··· Provided passage

WSR 06-23-096

PERMANENT RULES

FOREST PRACTICES BOARD


[ Filed November 15, 2006, 4:47 p.m. , effective December 16, 2006 ]


Effective Date of Rule: Thirty-one days after filing.

Purpose: Amend Title 222 WAC, Forest practices rules, to eliminate the option to use default basin sizes in determining the demarcation between nonfish seasonal and on-fish perennial streams.

Citation of Existing Rules Affected by this Order: Amending WAC 222-16-030(3) and 222-16-031(4).

Statutory Authority for Adoption: RCW 76.09.040.

Other Authority: RCW 76.09.370.

Adopted under notice filed as WSR 06-17-151 on August 22, 2006.

Changes Other than Editing from Proposed to Adopted Version: The proposed version included language that referred to Forest Practices Board Manual Section 23 for guidance on identifying the uppermost point of perennial flow on nonfish perennial streams. The board did not approve Board Manual Section 23, and the adopted rule does not include that language.

A final cost-benefit analysis is available by contacting Gretchen Robinson, P.O. Box 47012, Olympia, WA 98504-7012, phone (360) 902-1705, fax (360) 902-1428, e-mail gretchen.robinson@wadnr.gov.

Number of Sections Adopted in Order to Comply with Federal Statute: New 0, Amended 0, Repealed 0; Federal Rules or Standards: New 0, Amended 0, Repealed 0; or Recently Enacted State Statutes: New 0, Amended 0, Repealed 0.

Number of Sections Adopted at Request of a Nongovernmental Entity: New 0, Amended 0, Repealed 0.

Number of Sections Adopted on the Agency's Own Initiative: New 0, Amended 0, Repealed 0.

Number of Sections Adopted in Order to Clarify, Streamline, or Reform Agency Procedures: New 0, Amended 0, Repealed 0.

Number of Sections Adopted Using Negotiated Rule Making: New 0, Amended 2, Repealed 0; Pilot Rule Making: New 0, Amended 0, Repealed 0; or Other Alternative Rule Making: New 0, Amended 0, Repealed 0.

Date Adopted: November 1, 2006.

L. S. Young

for Victoria Christiansen

Chair

OTS-9073.4


AMENDATORY SECTION(Amending WSR 05-12-119, filed 5/31/05, effective 7/1/05)

WAC 222-16-030   Water typing system.   Until the fish habitat water type maps described below are adopted by the board, the Interim Water Typing System established in WAC 222-16-031 will continue to be used. The department in cooperation with the departments of fish and wildlife, and ecology, and in consultation with affected Indian tribes will classify streams, lakes and ponds. The department will prepare water type maps showing the location of Type S, F, and N (Np and Ns) Waters within the forested areas of the state. The maps will be based on a multiparameter, field-verified geographic information system (GIS) logistic regression model. The multiparameter model will be designed to identify fish habitat by using geomorphic parameters such as basin size, gradient, elevation and other indicators. The modeling process shall be designed to achieve a level of statistical accuracy of 95% in separating fish habitat streams and nonfish habitat streams. Furthermore, the demarcation of fish and nonfish habitat waters shall be equally likely to over and under estimate the presence of fish habitat. These maps shall be referred to as "fish habitat water typing maps" and shall, when completed, be available for public inspection at region offices of the department.

······

- **Required tasks**:
[A] Summarize the Forest Practices Board rule filing in two sentences.
[B] Reproduce the Forest Practices Board rule filing word for word, from "Number of Sections Adopted in Order to Clarify, Streamline, or" to "Making: New 0, Amended 0, Repealed 0.".

··· Data section

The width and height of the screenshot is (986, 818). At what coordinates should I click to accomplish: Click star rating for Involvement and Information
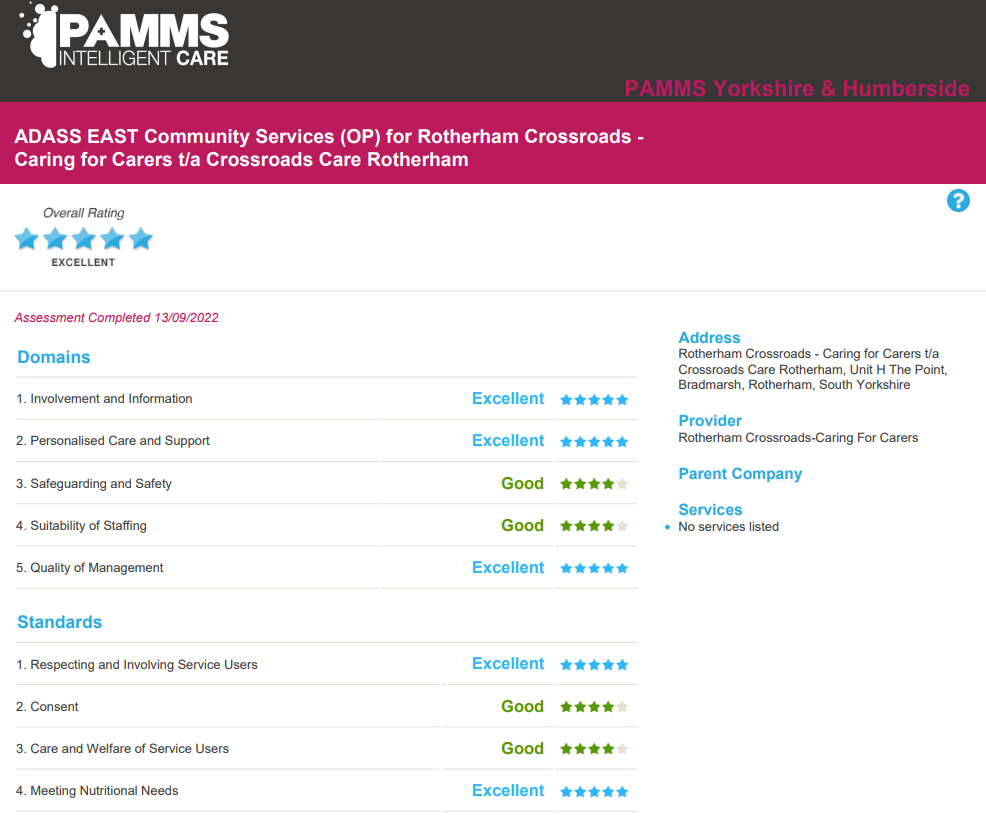[594, 400]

······

- **Written answers**:
[A] The Forest Practices Board filed permanent rules on November 15, 2006, effective December 16, 2006, amending WAC 222-16-030(3) and 222-16-031(4) to eliminate the option to use default basin sizes when determining the demarcation between types of streams. The board did not approve Board Manual Section 23, and the adopted rule leaves out the proposed language that referred to that section for guidance on identifying the uppermost point of perennial flow on nonfish perennial streams.

[B]
Number of Sections Adopted in Order to Clarify, Streamline, or Reform Agency Procedures: New 0, Amended 0, Repealed 0.

Number of Sections Adopted Using Negotiated Rule Making: New 0, Amended 2, Repealed 0; Pilot Rule Making: New 0, Amended 0, Repealed 0; or Other Alternative Rule Making: New 0, Amended 0, Repealed 0.